5 Things To Do After You Get Your SSL Certificate

For a smooth setup of your SSL Certificate on your website you need to ensure you:

a. Have got the correct certificate in the correct format as requested
b. Have got a certificate that matches with your submitted CSR and private key
c. Are able to setup the certificate correctly as per your web server platform
d. Are also able to troubleshoot issues not related to SSL certificate setup

Here are our suggestion of 5 things to do after you get your SSL certificate for your website no matter where you got your certificate from:

1. Check if the CSR and Private Key match the SSL Certificate received

Use OpenSSL to match your CSR or Private Key with the SSL Certificate generated to check if it is valid for installation.

  • Use these commands to generate the Certificate hash value and the CSR hash value and then see if they match.
    openssl x509 -in cert.crt -pubkey -noout -outform pem | sha256sum
    openssl req -in CSR.csr -pubkey -noout -outform pem | sha256sum
  • Use these commands to generate the Certificate hash value and the Private key hash value and then see if they match.
    openssl pkey -in privateKey.key -pubout -outform pem | sha256sum
    openssl x509 -in cert.crt -pubkey -noout -outform pem | sha256sum

2. Decode the details of the SSL certificate

Decode the SSL certificate to check if it has valid information before installing it by using this online tool.

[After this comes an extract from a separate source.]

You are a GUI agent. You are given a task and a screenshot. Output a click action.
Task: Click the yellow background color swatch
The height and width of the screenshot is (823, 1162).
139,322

  1. Check for domain (common) name
  2. Check for start & end dates of  certificate validity.

(OPTIONAL) Convert the certificate to the correct format

If the certificate received is not in a format compatible with your web server platform, you can easily convert the generated SSL certificate between various formats such as PEM, DER, PFX and P7B. This online tool can help.

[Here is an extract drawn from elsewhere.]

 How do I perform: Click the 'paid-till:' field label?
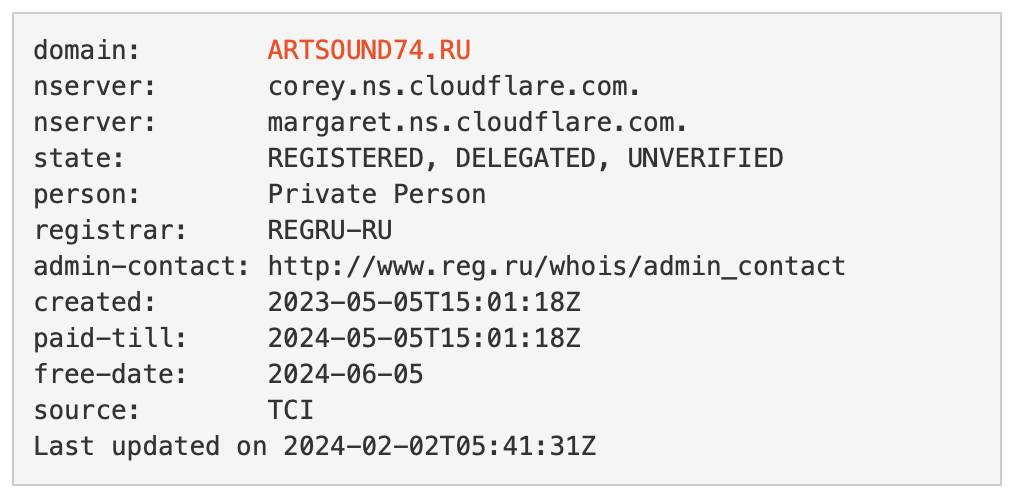108,338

  • The .cer certificate is usually a DER format Windows certificate file for use with the IIS web server.
  • The .crt format is usually a PEM format file used with web servers such as Apache & nginx on Linux-based systems.

3. Setup your certificate for your web server platform

Here are some common do-it-yourself SSL installation scenarios and the process is exactly the same for a specific platform across certificates of any brand.

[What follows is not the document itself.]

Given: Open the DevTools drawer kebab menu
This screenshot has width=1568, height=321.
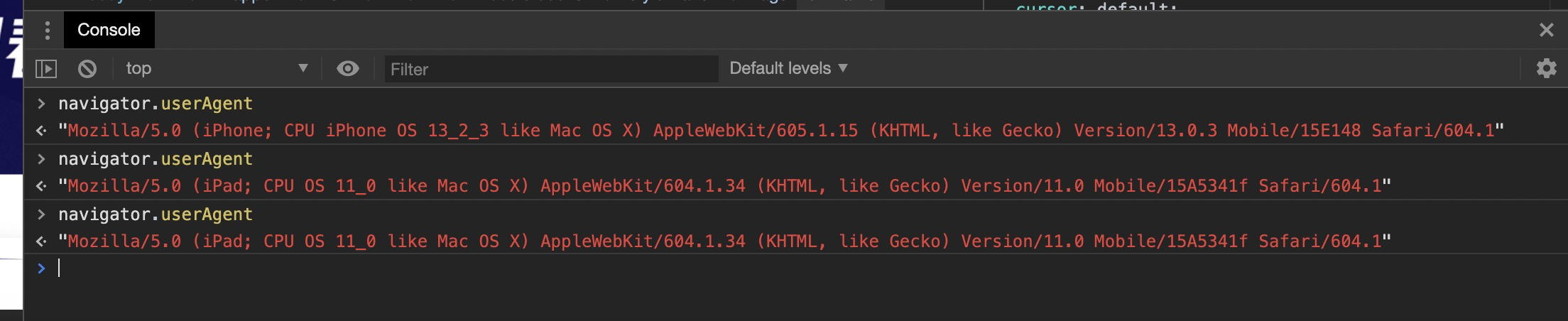Looking at the screenshot, I should tap(47, 31).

**We recommend you check the ratings/reviews before choosing to outsource.

4. Check your SSL Certificate setup

Once you install the certificate you need to check if it is correctly setup. Verify the SSL certificate is installed correctly on your web server, and trusted by browsers using this online tool.

There are many reasons why the website be shown as Not Secure in web browsers and here are some of them:

  1. Your web server may need a restart after setup for the padlock icon to show in the web browser.
  2. You may have not setup the intermediate CA certificate with the SSL certificate.
  3. You may have not replaced the previous certificate files with the new ones, or saved the new files in the wrong location.

5. Troubleshoot issues not related to certificate setup

Use this online tool to find out why there is no padlock icon with the https displayed in the web browser address bar for some website pages even after correct SSL certificate setup.

This mostly happens when your page loads too many scripts or media files using http instead of https.